Her literary work revolved mainly around women's sexual identity and its development in more mature years. This is exemplified in her main body of work, a trilogy, which focuses on a woman who is in an unsuccessful romantic relationship, tries to focus on a professional career as an editor but eventually marries and compromises her ambitions.

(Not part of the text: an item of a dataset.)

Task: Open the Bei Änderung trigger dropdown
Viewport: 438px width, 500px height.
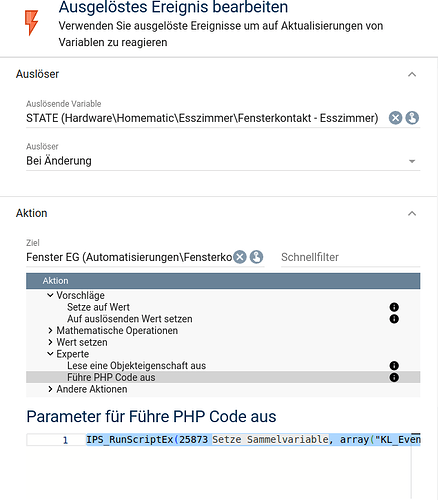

She worked at Słowa, as an editor and writer. From the year 1899 she was the editor of the monthly supplement Ognisko for the magazine Kurier Polski which was active from 1829 to 1831 in Warsaw. 1914 onwards she was an editor for Świat Kobiety

She was one of the founders of the Polish Writers and Journalists Association.

Novels 

 1907 – Little Flame: From the Diary of an Institute Girl 
 1909 – Fate
 1911 – Sweetheart
 1912 – Młodzi
 1921 – Car i unitka
 1910 – From the diary of a failed
 1912 – Z daleka i z bliska
 1913 – Scouts: Stories for the Polish Youth (Skauci: Powieść dla młodzieży) 
 1917 – Pole, a citizen

Translations 

She was the first ever translator of two of Arthur Conan Doyle's Sherlock Holmes novels The Sign of Four published in 1890 and The Hound of the Baskervilles published in 1902 to the Polish language.